In past articles I have suggested that some of our city representatives had not given the Southside a fair shake in the planning process. I have been disappointed in the city’s response to the suggestion that we need plans for South Central and Broadway Road that are derived from public input not from city dictates and/or developer’s whimsy.
But now there is strong evidence that that political season is coming to end. Like the desert itself, the city is having “a second springtime”.
In the words of my good friend Rosanne Albright, the city’s the Brownfield’s Project Manager and a great asset to the city and the Southside:
“Mayor Greg Stanton, city council and community members have launched planPHX, an interactive and innovative way for Phoenix residents to help decide how the city grows and changes over the next 10 years through their involvement in the update of the city’s General Plan and planning. This is a tremendous opportunity to shape the future of our city. We hope you’ll get involved and help us spread the word.”
Here are some of the ways you can participate in this project:
– Log on to www.myplanphx.com/ and submit your ideas. You can receive feedback from other users, support other ideas and earn points for prizes along the way.

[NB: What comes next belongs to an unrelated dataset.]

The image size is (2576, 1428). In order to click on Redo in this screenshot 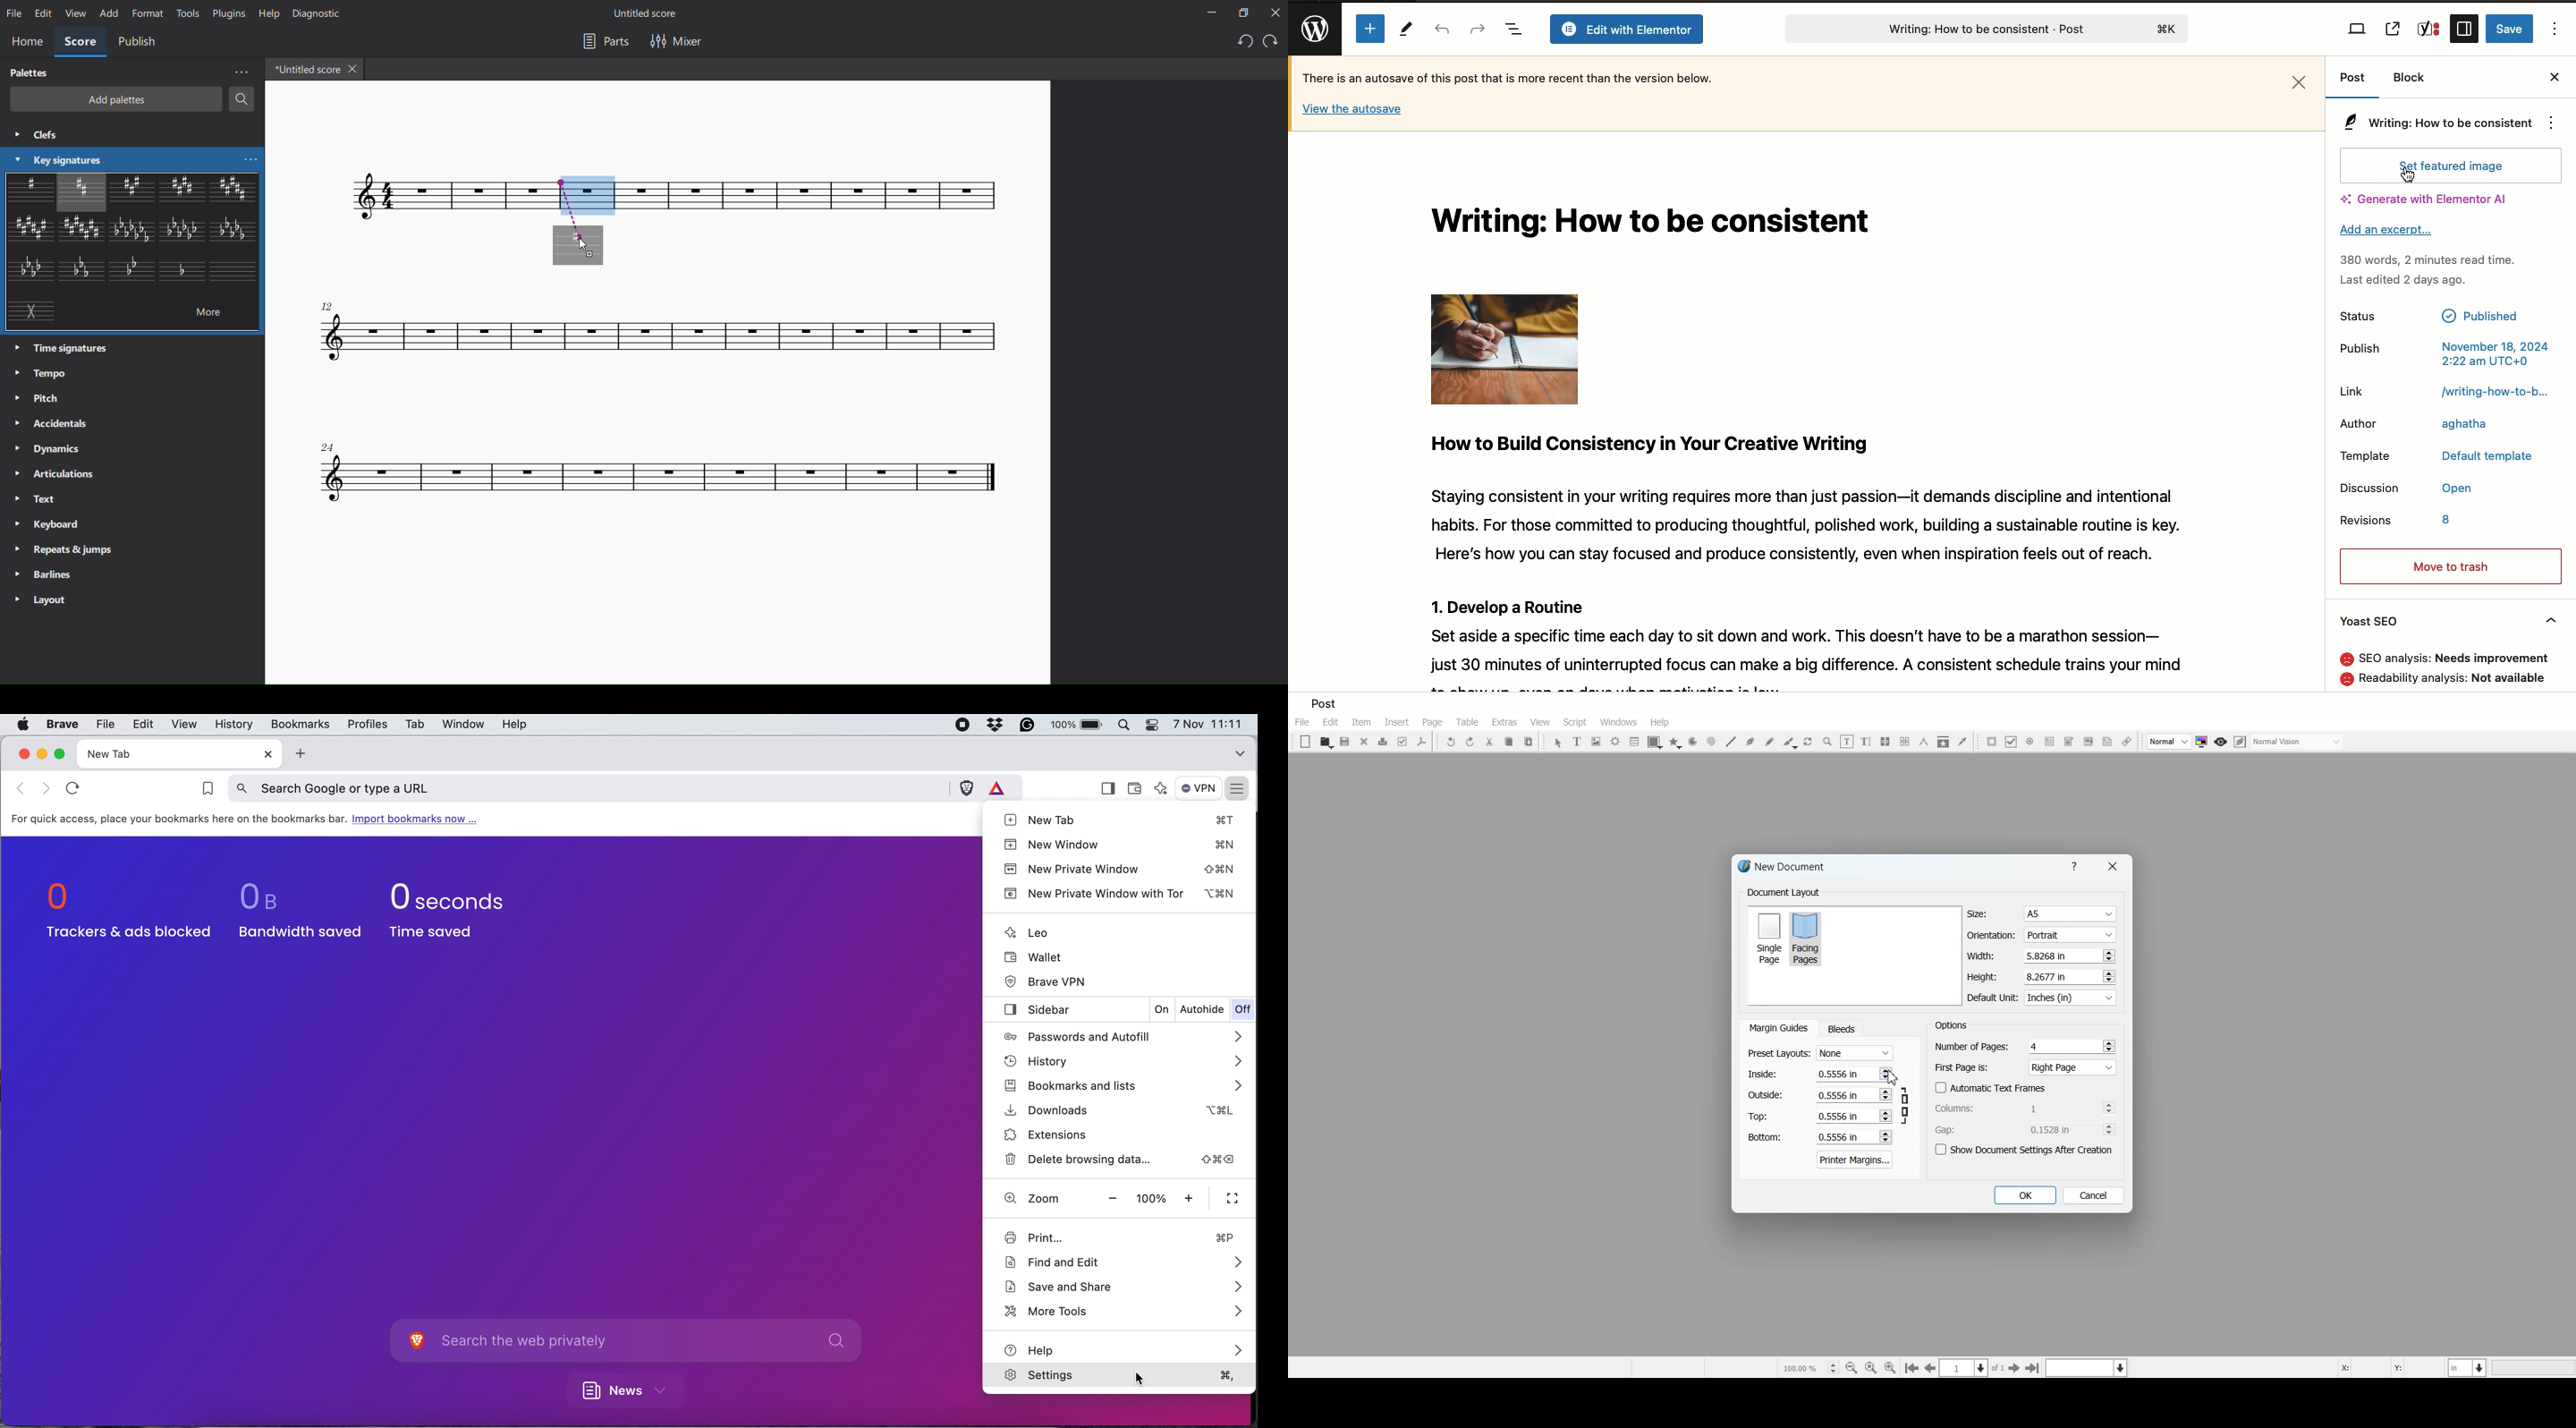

– Follow the project on Facebook: http://www.facebook.com/planPHX
– And Twitter: http://twitter.com/planPHX
There are at least 12 public input events planned for all parts of the city, some of them will be entirely in Spanish. There will be a “planning store front” set up someplace downtown. The planPHX people will be everywhere from grocery stores to Sunday services.
The mayor has said in this process “we will listen before we write.” And there will be a lot of people listening
This is your chance to plan your village to make the Southside what you want it to be. But you have got to participate.
And, by the way, the mayor has appointed me and several other folks from District 8 (Kate Gallego, Dr. George Brooks, Sandra Ferniza, Theresa Brice, Kimber Lanning) to be on the planPHX Leadership Committee. This process has the full support of both Councilmen Johnson and Nowakowski.
Imagine, I am back working with the mayor and the city council. This must be spring in the Southside.